▶ _Records for this exercise_:
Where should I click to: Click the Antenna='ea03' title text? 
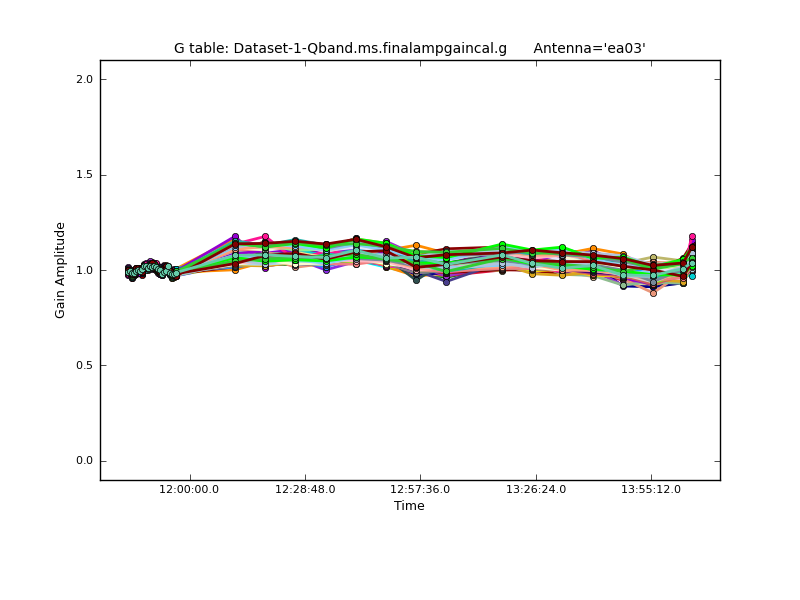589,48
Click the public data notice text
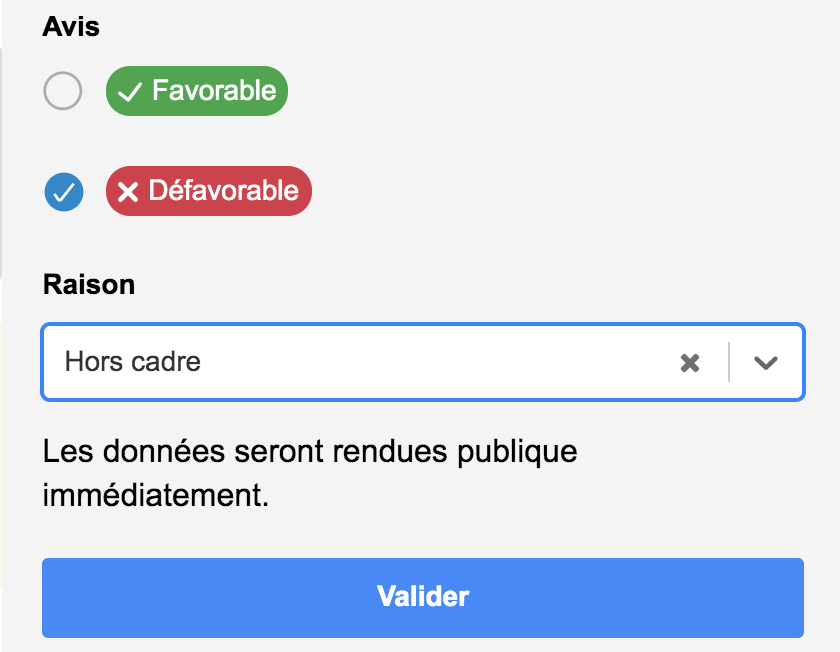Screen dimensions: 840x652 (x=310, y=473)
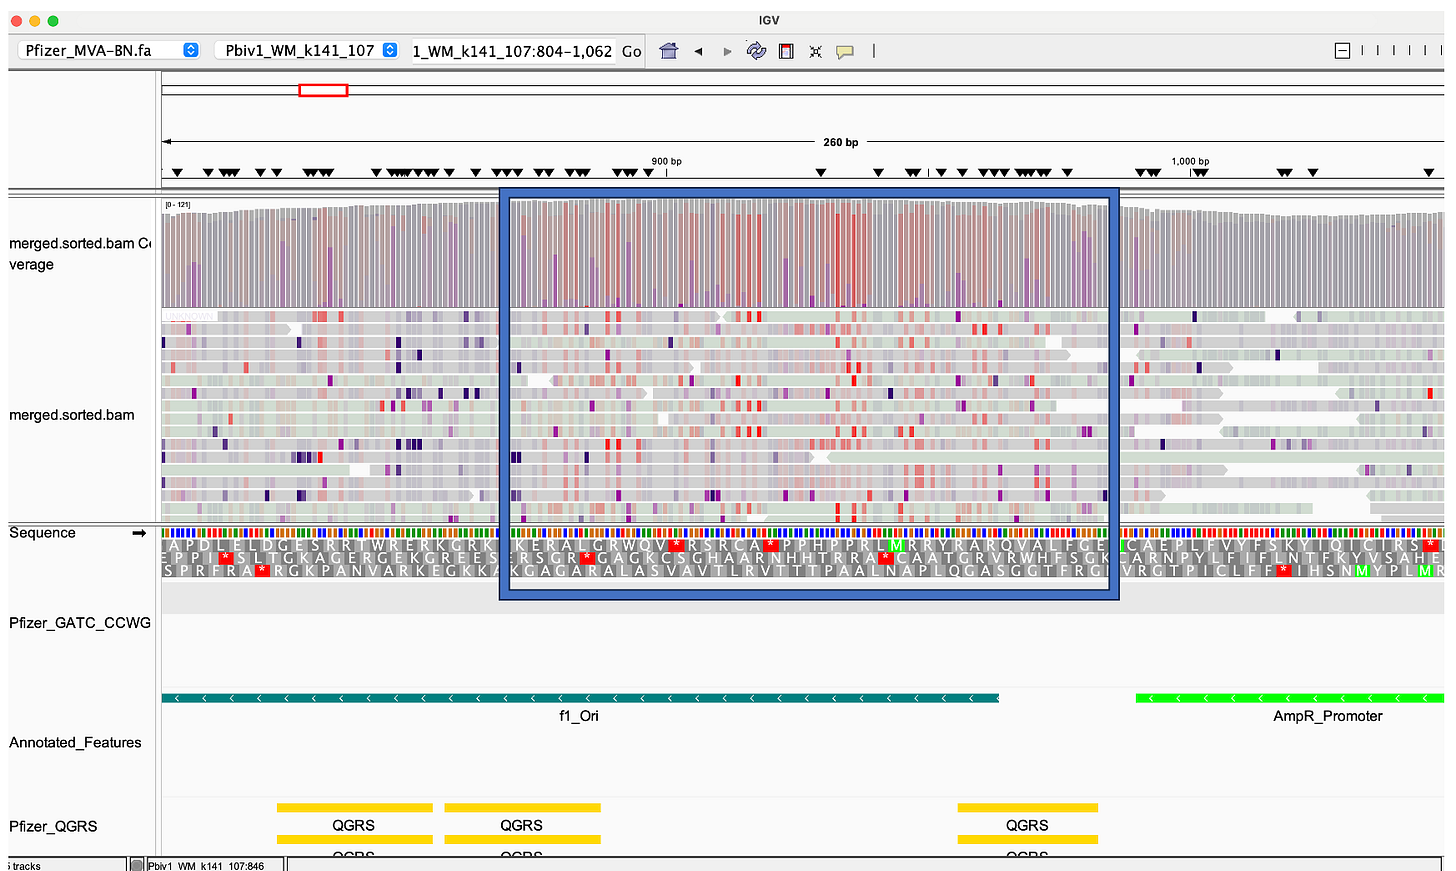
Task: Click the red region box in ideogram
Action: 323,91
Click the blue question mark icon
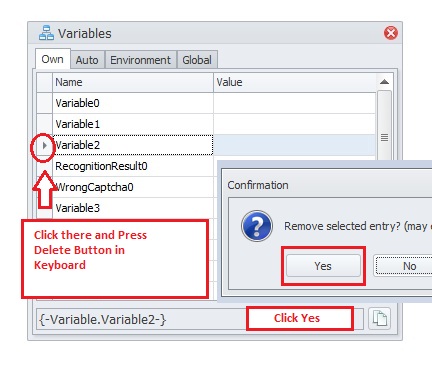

...

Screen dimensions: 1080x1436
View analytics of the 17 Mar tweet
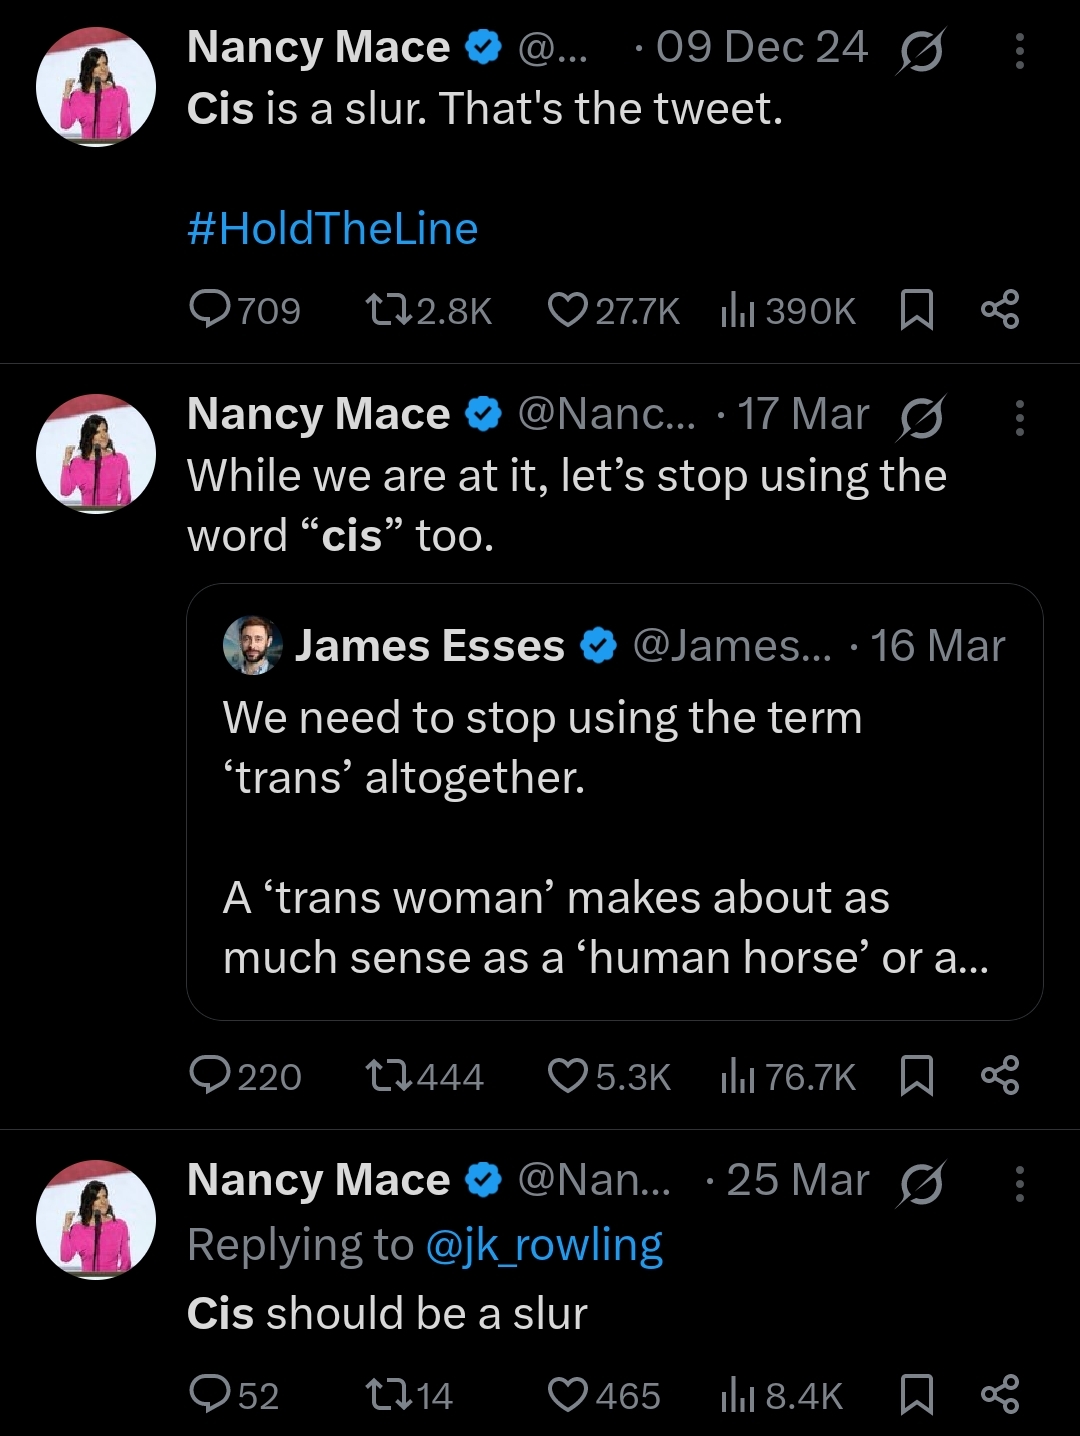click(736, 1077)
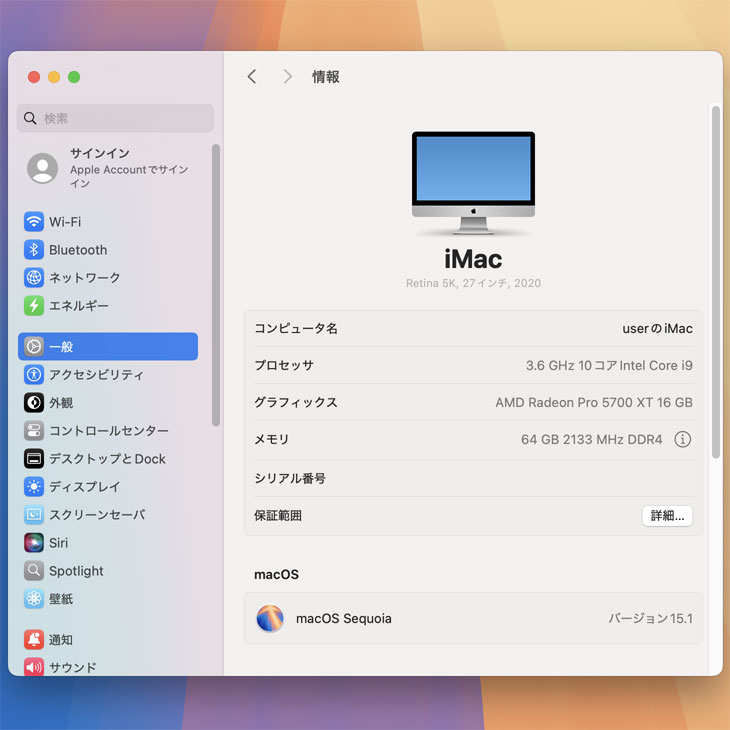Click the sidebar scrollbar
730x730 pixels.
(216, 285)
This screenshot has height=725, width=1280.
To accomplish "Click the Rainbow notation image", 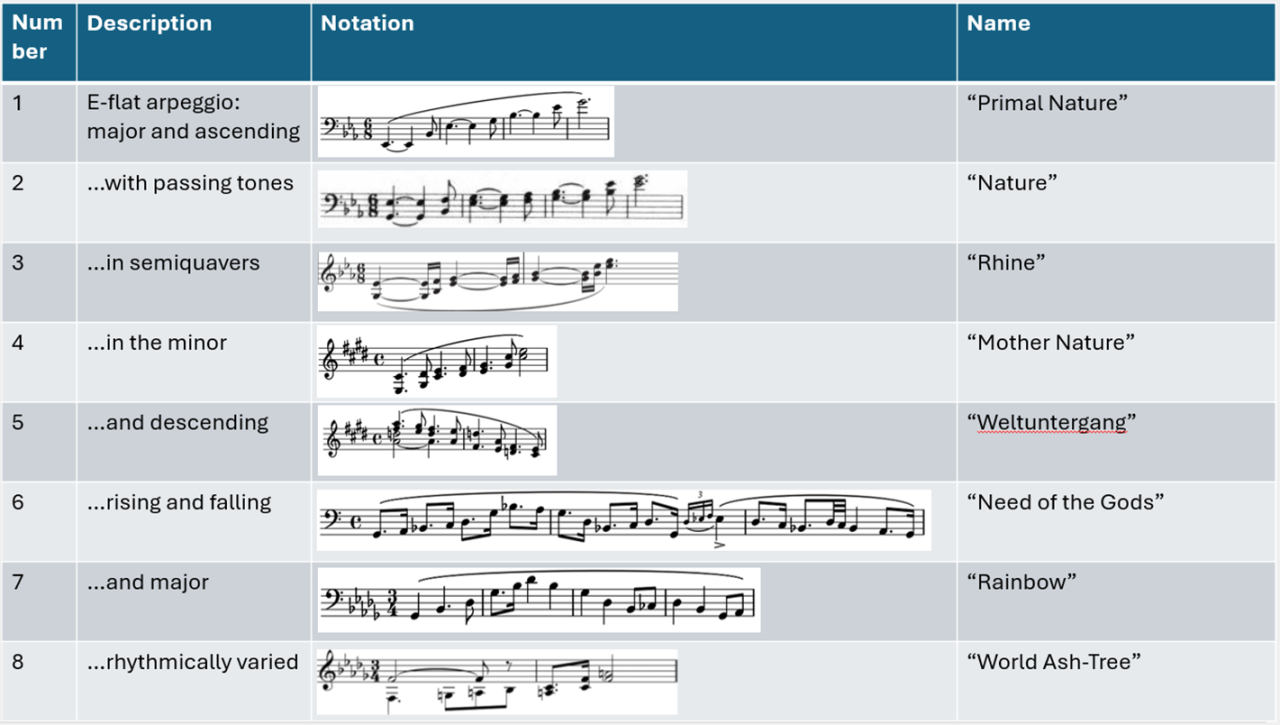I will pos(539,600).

▶ _What to produce_: Within the listing above, the lines starting at the one containing "Where should I" and ending at the one containing "Click the blue question mark icon" are to be returned exactly. Omit the pictures.

▶ _Output of the exercise_:
Where should I click to: Click the Antenna='ea03' title text? 
589,48
Click the public data notice text
Screen dimensions: 840x652 (x=310, y=473)
Task: Click the red region box in ideogram
Action: 323,91
Click the blue question mark icon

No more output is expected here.